### WHAT THE EXERCISE ASKS
All lines in the records that carry the string "dropdown" are to be shown.
─── SUPPLIED INFORMATION ───
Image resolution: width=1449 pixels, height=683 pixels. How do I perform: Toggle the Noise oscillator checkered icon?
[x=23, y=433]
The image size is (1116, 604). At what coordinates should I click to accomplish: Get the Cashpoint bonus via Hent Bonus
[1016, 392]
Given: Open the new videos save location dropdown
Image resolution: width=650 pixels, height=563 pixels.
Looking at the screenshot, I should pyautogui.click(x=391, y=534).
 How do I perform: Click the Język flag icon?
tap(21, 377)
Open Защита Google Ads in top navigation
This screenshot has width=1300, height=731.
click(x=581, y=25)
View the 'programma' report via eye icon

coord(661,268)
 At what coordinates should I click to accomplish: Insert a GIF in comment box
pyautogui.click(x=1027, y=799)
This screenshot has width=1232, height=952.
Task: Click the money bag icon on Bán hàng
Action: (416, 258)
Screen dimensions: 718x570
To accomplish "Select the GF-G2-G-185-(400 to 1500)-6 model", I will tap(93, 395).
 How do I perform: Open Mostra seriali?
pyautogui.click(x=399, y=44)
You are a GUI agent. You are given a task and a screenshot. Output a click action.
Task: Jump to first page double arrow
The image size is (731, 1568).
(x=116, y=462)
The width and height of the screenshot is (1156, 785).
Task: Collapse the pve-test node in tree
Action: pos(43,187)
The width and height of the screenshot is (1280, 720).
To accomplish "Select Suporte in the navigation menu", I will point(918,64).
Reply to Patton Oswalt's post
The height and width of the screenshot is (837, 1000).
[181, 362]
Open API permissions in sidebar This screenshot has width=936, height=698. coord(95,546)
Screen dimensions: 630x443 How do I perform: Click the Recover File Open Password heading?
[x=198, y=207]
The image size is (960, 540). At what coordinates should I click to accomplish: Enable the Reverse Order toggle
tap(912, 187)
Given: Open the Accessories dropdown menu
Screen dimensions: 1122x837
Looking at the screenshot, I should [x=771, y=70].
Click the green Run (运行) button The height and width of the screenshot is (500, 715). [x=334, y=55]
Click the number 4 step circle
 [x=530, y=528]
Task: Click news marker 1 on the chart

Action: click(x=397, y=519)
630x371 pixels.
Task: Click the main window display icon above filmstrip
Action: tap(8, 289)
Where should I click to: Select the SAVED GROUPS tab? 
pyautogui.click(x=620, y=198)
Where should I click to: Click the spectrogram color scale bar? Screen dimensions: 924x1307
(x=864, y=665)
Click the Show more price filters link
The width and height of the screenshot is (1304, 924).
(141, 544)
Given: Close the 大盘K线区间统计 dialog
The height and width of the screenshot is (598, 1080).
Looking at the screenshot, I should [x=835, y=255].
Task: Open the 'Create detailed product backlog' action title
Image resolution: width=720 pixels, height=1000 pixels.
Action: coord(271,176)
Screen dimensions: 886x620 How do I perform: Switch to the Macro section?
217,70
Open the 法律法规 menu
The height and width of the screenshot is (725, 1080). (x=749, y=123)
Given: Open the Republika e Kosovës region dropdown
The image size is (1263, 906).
───
### REPLY
Given: Open the new videos save location dropdown
Given: Open the Accessories dropdown menu
Given: Open the Republika e Kosovës region dropdown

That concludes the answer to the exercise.